Friesoythe/Wittenberg - Hätte man der Sage wirklich geglaubt, dann hätte der Friesoyther Pestschinken nie die Stadtgrenze verlassen dürfen. Denn sonst, so hieß es, würde der über 350 Jahre alte Schinken spurlos verschwinden. Doch dem war nicht so, als man sich im Sommer 2021 mit dem vertrockneten Stück Stadtgeschichte auf den Weg in Richtung Wittenberg machte, es blieb ganz. In der Lutherstadt ist der Pestschinken seit August 2021 und bis zum 20. Februar 2022 eines von 130 Exponaten zur Sonderausstellung „Pest. Eine Seuche verändert die Welt“ – und wohl auch das skurrilste Ausstellungsstück.
In dem 58 Zentimeter langen Schweineschinken soll damals die Pest, die die Stadt Friesoythe heimgesucht hatte, gebannt worden sein. In Form einer blauen Wolke soll die tödliche Krankheit in das Fleisch gefahren und fortan die Stadt von der Pest verschont worden sein. Seitdem gilt der Schinken als unverwestlich. Lange Zeit war das auf einem Holzbrett angebrachte Exponat in der Friesoyther Marienschule ausgestellt. Seit 2008 ist es sonst im Friesoyther Rathaus zu sehen.
Historische Tatsache
Zu einem echten Experten in Sachen Pestschinken hat sich Alexander Reuter entwickelt. Der gebürtige Friesoyther hat an der Universität Bremen Kulturwissenschaft studiert und seinen Master mit einer Arbeit über den Pestschinken abgeschlossen. Nun wurde der 29-Jährige von der Stiftung Luthergedenkstätten in Sachsen-Anhalt eingeladen, um einen virtuellen Vortrag über das Ausstellungsstück im Museum Augusteum zu halten. Das rund halbstündige Referat ist eine absolut lohnenswerte Zusammenfassung der Sage um den Pestschinken.

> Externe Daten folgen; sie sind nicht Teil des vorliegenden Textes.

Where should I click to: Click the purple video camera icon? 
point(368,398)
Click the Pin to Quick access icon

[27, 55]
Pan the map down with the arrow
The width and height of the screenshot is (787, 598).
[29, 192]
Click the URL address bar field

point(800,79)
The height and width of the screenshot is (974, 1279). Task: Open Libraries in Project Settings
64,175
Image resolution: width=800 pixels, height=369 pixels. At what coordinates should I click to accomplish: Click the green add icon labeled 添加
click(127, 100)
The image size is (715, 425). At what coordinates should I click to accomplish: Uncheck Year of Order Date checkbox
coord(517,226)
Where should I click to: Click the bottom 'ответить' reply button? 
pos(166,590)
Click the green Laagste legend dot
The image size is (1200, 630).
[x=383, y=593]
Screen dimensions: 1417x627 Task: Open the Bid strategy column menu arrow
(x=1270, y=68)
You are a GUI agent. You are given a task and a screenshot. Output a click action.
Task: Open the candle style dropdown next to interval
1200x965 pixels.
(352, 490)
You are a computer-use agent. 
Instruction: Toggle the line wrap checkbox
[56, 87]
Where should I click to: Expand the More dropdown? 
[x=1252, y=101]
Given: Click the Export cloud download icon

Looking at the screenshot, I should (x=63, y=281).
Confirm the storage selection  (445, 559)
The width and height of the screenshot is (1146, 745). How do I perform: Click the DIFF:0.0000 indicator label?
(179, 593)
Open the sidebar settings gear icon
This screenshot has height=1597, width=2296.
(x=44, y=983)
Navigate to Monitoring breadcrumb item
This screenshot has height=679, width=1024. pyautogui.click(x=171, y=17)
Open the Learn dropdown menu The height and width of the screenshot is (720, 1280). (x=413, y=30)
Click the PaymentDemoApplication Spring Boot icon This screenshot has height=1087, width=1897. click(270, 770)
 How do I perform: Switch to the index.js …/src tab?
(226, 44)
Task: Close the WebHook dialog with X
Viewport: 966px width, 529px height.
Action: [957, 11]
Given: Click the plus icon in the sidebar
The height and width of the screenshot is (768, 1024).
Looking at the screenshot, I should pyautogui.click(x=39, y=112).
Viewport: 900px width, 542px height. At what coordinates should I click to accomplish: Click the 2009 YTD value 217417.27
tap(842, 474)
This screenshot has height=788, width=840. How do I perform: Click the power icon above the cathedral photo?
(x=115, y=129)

„Die Geschichte um den Pestschinken ist weder eine Tatsache, noch ein Märchen. Jede Sage gründet auf historische Tatsachen“, sagt Reuter. Und es sei damals ein weit verbreiteter Glaube gewesen, die Pest in einen Gegenstand bannen zu können. Das Besondere am Schinken sei, dass es diesen nach so langer Zeit überhaupt noch gebe. Und das mache das Ausstellungstück so interessant.
Warum Schinken?
Zeitlich eingegrenzt wird die Herstellung des Schweineschinkens auf den Zeitraum 1640 bis 1670. Laut Reuter gebe es zwar keine Aufzeichnungen darüber, dass zu dieser Zeit in Friesoythe die Pest gewütet habe, dafür gibt es aber Hinweise auf die Pest in Barßel (1665) und Oldenburg (1667). Und warum ausgerechnet ein Schweineschinken? Dafür hat der Kulturwissenschaftler gleich zwei mögliche Erklärungen. Zum einen könne es ans Evangelium angelehnt sein. Demnach hatte Jesus Männer von Dämonen befreit und diese in eine Herde von Sauen getrieben. Es könne aber auch aus der Naturheilkunde stammen, in der Speck eine heilende Wirkung nachgesagt wurde.
Während der Pestschinken vor Jahren noch wichtiger Bestandteil der Stadtgeschichte und sogar so etwas wie ein Wahrzeichen gewesen sei, interessiere sich heute allerdings kaum noch jemand dafür. „Der Pestschinken ist entzaubert und keine lebendige Geschichte mehr, sondern ein konserviertes Stück Kulturgeschichte“, bedauert Reuter.